I will have to review the use of P, P^2 and Pseudo methods. From everything I read, the PseudoPressure method worked for all pressure ranges ... but clearly the t subD/r subD^2 > 25 gotcha seems to leave loose ends even with Pseudo method. Since this gotcha seems coincident with the distant pressures being too high, I'd bet two rounds of beer that the discrepancy lies near there. Interestingly, I just ran the same spreadsheet for another well at about four times the pressure and it has the same less-than-25 problem for the gradient. He's doing a drawdown test and I am going to try computing his k.
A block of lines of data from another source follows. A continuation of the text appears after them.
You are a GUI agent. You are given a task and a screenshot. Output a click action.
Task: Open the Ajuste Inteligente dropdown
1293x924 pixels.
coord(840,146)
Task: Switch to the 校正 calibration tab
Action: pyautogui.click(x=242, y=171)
That will be interesting.

Shirley the big PE boys don't screw around with these gotcha formulae every time they are cranking out their well test work. This makes me wonder if some pro well test software has a workaround for this already in the can? Finding someone that could drop these numbers in a pro package might be the way to move to running the numbers correctly. When the ratio of r sub e/bore radius stars getting way up there, the formation pressure should be approaching the P sub i initial pressure ... not zooming above it.

I was able to chase down a SG from a relatively nearby well which came to 0.655 vs the 0.7 in my first run. Made a smidge of difference, but didn't affect the pressure far away from the wellbore coming out higher than the original, long time shut in pressure. Going software searching ...
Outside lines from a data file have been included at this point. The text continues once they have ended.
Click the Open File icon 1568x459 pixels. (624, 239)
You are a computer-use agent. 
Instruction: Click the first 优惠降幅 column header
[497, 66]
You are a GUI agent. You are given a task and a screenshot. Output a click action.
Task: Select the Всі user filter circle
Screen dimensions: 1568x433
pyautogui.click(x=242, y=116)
This is more of an academic/practical engineering adventure on my part vs making money, but I find it is an immense pleasure to tackle a really tough problem and whip it. Keeps the neurons firing.

On the absolute contrary, I am delighted that you are interacting here.

You were far closer to the action and have been a big help for my learning game. While I worked for an interstate pipeline for 31 yr, I was mostly involved in control systems/SCADA/networking. One of the most interesting projects that I was able to pickup a tiny bit of reservoir knowledge from was the automation of a major gas storage reservoir. It covered about 20mi x 25mi area holding a 30' ocean sand layer trapped between two impermeable layers. Originally it took about 110 yrs to fully produce. When regional line capacity fell well below demand, the pipe put in a really large compressor station that could fill/empty about 2/3rds of that total volume every winter. Water and freeze offs at those hefty flows would kill about 25% of the deliverability and roving crews couldn't find enough of them in time to make a difference. We ended up putting orifice measurement/telemetry on 450 wells and paid for it first year in savings by not having to buy off-system (2x-3x more expensive) gas. Cut the crew labor by 2/3rds ... and they were happy to be free of the freezing crap work. LOL ... those were heady days kicking butt and getting stuff done.

Part of me misses the challenge, but the narcissistic psychopaths that parachuted into the tops of all the corps (and know less than zero about the inner workings) made the pain of even being there too much. After I left, the dumb dufus deal white shoe boyz sold the company off to TransCanada (who is even further removed from the action and can't seem to do anything but cut the denominator. The men a generation before me, who conceived, capitalized and drove the 36" lines across swamp and mountaintops, would curse the air they breathe because they are destroying a valuable, necessity infrastructure for which there is no current replacement. Frankly, I see some real systemic bulk energy problems coming that are going to cost peoples' lives ... and it didn't need to be that way.

Probably coming sooner than later sad to say.
 
Yes, the pseudo method is supposed to be valid over the full range. I just thought it might be interesting to look at the others as well.

So far I think the differences are due to the permeabilities or the particular well characteristics, skin factors and other fudge factors, water and perhaps the scale factor, the flow being so small.


A black swan to a turkey is a white swan to the butcher ... and to Boeing.